静脈血栓塞栓症予防には弾性ストッキング・フットポンプ(間歇的空気圧迫法)・薬物投与があります。弾性ストッキングやフットポンプは正しい装着を行わないと効果を発揮しないだけでなく、患者さんに損傷を起こしてしまうこともありますので正しい使用方法や異常時の発生時対応を理解する必要があります。
今回は静脈血栓塞栓症(VTE)予防に使用するフットポンプのリークアラーム(空気漏れ)対応方法についてお話していきます。
説明に使用するフットポンプはカーディナルヘルスのSCD700を用いました。
フットポンプ動作時のリークアラーム
フットポンプの操作方法はシンプルで、足にスリーブを巻いたあとは電源を入れるだけで稼働が開始されます。
しかし、機器やチューブ、スリーブが破損していると正しく加圧されないことがあります。
電源立ち上げ時にどこかにリークがある場合、膝丈スリーブを装着していてもモニタには足底圧迫用フットカフが表示されることがあります。
☑チェックの隣のボタンを押すと治療が始まってしまいます。この状態では治療効果が薄く、血栓ができてしまう危険性が高くなってしまいます。装着しているスリーブと違う表示がでた場合には機器を使用せず、リーク発生場所を改善させてから使用するようにしましょう。
また、使用中にもリークが発生することがあり、下の写真のような低圧警報が発生しますのでリーク発生場所を確認する必要があります。
リーク発生場所はどこが多い?
当院の場合になりますが、
リークがよく発生する場所は
①本体接続用チューブのスリーブと接続するコネクタ部分。
②本体接続チューブの本体側との接続するコネクタ部分。
③スリーブチューブ部分
になります。
当院でのリーク発生場所で一番多いのは①になり、9割以上を占めています。
次いで②、③の順番で多くなっています。
どの箇所も一見しただけではとてもわかりずらいため、慣れないと異常箇所を発見するまで時間がかかることがあります。
各破損箇所とその発生原因はなぜでしょうか?
①本体接続用チューブのスリーブと接続するコネクタ部分の破損箇所と原因
下の写真は破損したチューブコネクタですが、どこに異常があるのかこの写真からはわかりませんね💦
確認方法はコネクタ部分を持ってチューブを左右に動かしてみます。

*データ欄*.

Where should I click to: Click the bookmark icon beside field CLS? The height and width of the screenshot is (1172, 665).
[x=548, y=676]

...

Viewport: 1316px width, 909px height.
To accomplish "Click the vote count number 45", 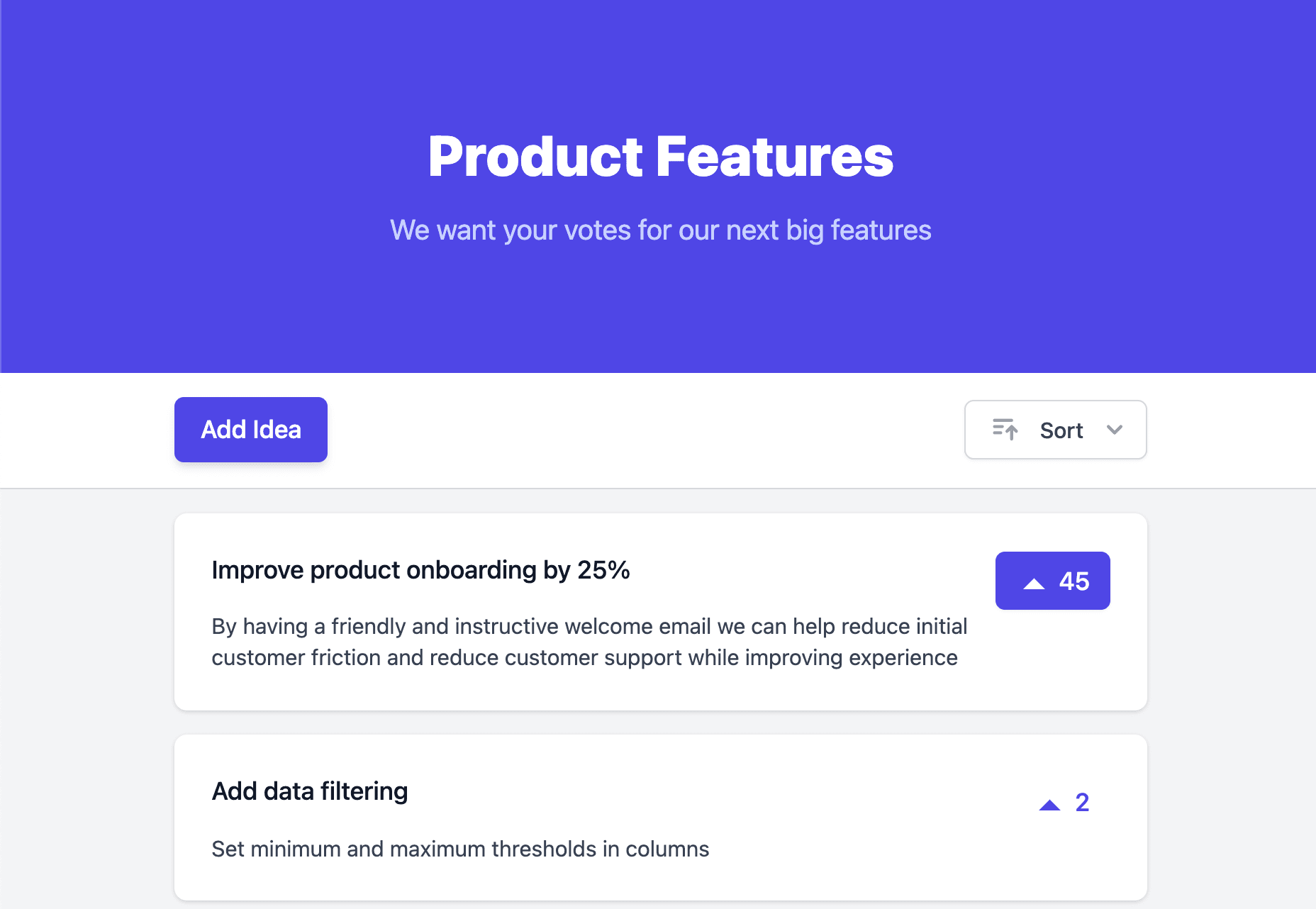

*練習の課題*.
1) フットポンプの文章によると、当院でリークがいちばん多く起きる場所はどこですか。また、その場所は全体のどのくらいを占めていますか。
2) 次の(a)〜(c)がフットポンプの文章と合っているかどうか、「はい」か「いいえ」で答えてください。それぞれ、決め手になる文章の言葉をそのまま引用してください。
(a) フットポンプは、足にスリーブを巻いたあと電源を入れるだけで動き出す。
(b) 着けているスリーブと違う表示が出ても、そのまま機器を使ってよい。
(c) 説明に使われたフットポンプはSCD700である。
3) フットポンプの文章が終わっているところを引き継いで、その続きを書いてください。
データ欄の項目は使いません。

*課題の答え*.
1) 本体接続用チューブのスリーブと接続するコネクタ部分で、9割以上を占めています。

2)
(a) はい。「足にスリーブを巻いたあとは電源を入れるだけで稼働が開始されます」
(b) いいえ。「装着しているスリーブと違う表示がでた場合には機器を使用せず」
(c) はい。「カーディナルヘルスのSCD700を用いました」

3)
破損箇所がある場合はチューブを左右に動かしたときにコネクタ部分が浮いてくるため、折れていることに気づくことができます。真ん中のチューブ部分が破損していることはほぼなく、左右のどちらかが破損していることが多いです。
考えられる原因は、スリーブから本体接続チューブを外す際にチューブの部分を持って引っ張ってしまうからだと思います。チューブを引っ張ると根元部分に強い力が加わり破損してしまいます。特にチューブを斜めに引っ張ると一部分に大きな力が加わるので破損しやすくなってしまします。
対策(正しい外し方)は両方とも白いコネクタ部分を持ち引き抜きます。かなり固いので外しにくいですが、少しだけ左右に振ると外れやすくなると思います。
チューブの方がやりやすく感じてしまうと思います。でも、破損することがありますのでチューブを持つのはやめましょう(ง •_•)ง
②本体接続チューブの本体側との接続するコネクタ部分の破損箇所と原因
②の部分は通常使用では外す必要はありません。しかし、丁寧に清掃するためなのかチューブを外してしまう人がいます。繰り返しているとコネクタ部分のフック部分に破損が生じてしまいます。
また、引き抜くときにチューブを引っ張ってしまうとコネクタからチューブが抜けてしまうことがあります。
対策としては、基本は「本体」から「本体接続チューブ」を抜かないようにしましょう。抜く場合にはチューブは引っ張らず、コネクタ部分を持つようにし、まっすぐに引き抜きます。
③スリーブチューブ部分の破損箇所と原因
スリーブは下の写真のような形状をしています。
空気を送るチューブがどのようになっているのか、中の構造をみてみましょう。空気を送る箇所が3箇所あり、チューブも3本あり、空気漏れや外れがないよう固定されています。
リークがあるときはこのチューブが外れていることがあり、なかでも一番短いチューブが外れていることがあります。
原因は体位交換時などにチューブが引っ張られることや、一時的にスリーブと本体接続チューブを外す際にコネクタを持たずに引き抜くなどを行うとチューブが外れてしまうことがあります。
対策としてはスリーブから本体接続チューブを外す際には必ずコネクタ部分をもって取り外すようにしましょう。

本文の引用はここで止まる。